> SOURCE EXTRACT
========

MapReduce is a popular distributed programming framework for large-scale data processing. To prevent MapReduce jobs from being interrupted by node failures that occur frequently in a MapReduce cluster consisting of a set of commodity machines/nodes, the most well-known MapReduce implementation, i.e. Hadoop, adopts a task re-execution policy (TR policy). When a map/reduce task of a job crashes, the TR policy assigns another node to reperform the task. However, the impact of the TR policy on MapReduce jobs in terms of reliability, job turnaround time (JTT) and energy consumption are not clear, particularly when jobs have different features, e.g. different filtering percentages, different input-data sizes, and different numbers of reduce tasks. In this paper, we formally analyze the job completion reliability (JCR) of a job based on Poisson distributions, and then derive the expected JTT and job energy consumption (JEC) based on the universal generation function. Extensive analyses are further conducted to explore the impact of the TR policy on JCR, JTT and JEC of jobs with different features. The results show that employing the TR policy can dramatically improve JCR for a large MapReduce job. Moreover, if the JCR of a job is highly improved by the TR policy, the expected JTT and JEC will not be significantly prolonged and increased, respectively.
- Poisson distribution
- job completion reliability
- job energy consumption
- job turnaround time
- universal generation function

========

> MATERIAL SUPPLIED
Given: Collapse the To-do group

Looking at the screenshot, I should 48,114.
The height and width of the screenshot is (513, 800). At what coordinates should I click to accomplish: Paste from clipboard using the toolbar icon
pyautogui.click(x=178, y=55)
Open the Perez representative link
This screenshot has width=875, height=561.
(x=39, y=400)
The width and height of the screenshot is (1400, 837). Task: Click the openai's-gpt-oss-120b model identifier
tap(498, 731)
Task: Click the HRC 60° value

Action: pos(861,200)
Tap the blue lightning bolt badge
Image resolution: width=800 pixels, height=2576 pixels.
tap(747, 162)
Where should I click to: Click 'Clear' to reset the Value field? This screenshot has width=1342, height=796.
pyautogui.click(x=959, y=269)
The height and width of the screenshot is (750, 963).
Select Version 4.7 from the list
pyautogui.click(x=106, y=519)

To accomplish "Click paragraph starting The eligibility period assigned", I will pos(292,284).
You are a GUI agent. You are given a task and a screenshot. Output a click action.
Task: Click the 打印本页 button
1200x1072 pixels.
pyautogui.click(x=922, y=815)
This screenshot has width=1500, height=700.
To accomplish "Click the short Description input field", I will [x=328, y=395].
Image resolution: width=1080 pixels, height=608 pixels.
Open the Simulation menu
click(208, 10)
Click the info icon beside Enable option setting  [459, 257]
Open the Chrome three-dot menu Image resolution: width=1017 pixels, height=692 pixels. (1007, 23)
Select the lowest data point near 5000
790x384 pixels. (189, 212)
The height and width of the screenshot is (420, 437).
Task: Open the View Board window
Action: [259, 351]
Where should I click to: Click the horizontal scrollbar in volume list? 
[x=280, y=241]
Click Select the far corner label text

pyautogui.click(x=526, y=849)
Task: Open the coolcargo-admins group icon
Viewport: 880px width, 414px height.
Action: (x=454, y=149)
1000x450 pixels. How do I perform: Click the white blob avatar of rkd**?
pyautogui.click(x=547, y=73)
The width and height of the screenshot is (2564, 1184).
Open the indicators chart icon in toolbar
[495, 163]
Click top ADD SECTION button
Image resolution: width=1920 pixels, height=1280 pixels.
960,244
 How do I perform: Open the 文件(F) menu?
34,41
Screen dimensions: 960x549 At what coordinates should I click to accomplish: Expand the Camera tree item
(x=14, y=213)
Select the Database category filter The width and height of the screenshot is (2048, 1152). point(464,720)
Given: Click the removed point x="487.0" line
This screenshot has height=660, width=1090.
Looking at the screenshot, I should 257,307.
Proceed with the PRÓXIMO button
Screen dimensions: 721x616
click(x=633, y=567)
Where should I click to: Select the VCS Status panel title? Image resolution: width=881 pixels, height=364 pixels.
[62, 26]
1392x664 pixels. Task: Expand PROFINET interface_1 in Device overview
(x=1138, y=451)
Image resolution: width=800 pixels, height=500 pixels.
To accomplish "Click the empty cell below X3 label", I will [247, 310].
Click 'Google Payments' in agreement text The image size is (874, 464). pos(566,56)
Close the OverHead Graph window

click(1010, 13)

========

> WHAT TO WORK ON
Answer these questions using the MapReduce abstract, putting each answer on its own line with the matching number.
1. Which MapReduce implementation adopts the task re-execution policy?
2. What does the task re-execution policy do when a map or reduce task of a job crashes?
3. On what are the expected job turnaround time and job energy consumption derived?

> SOLUTION TO THIS PROBLEM
1. Hadoop
2. It assigns another node to reperform the task.
3. The universal generation function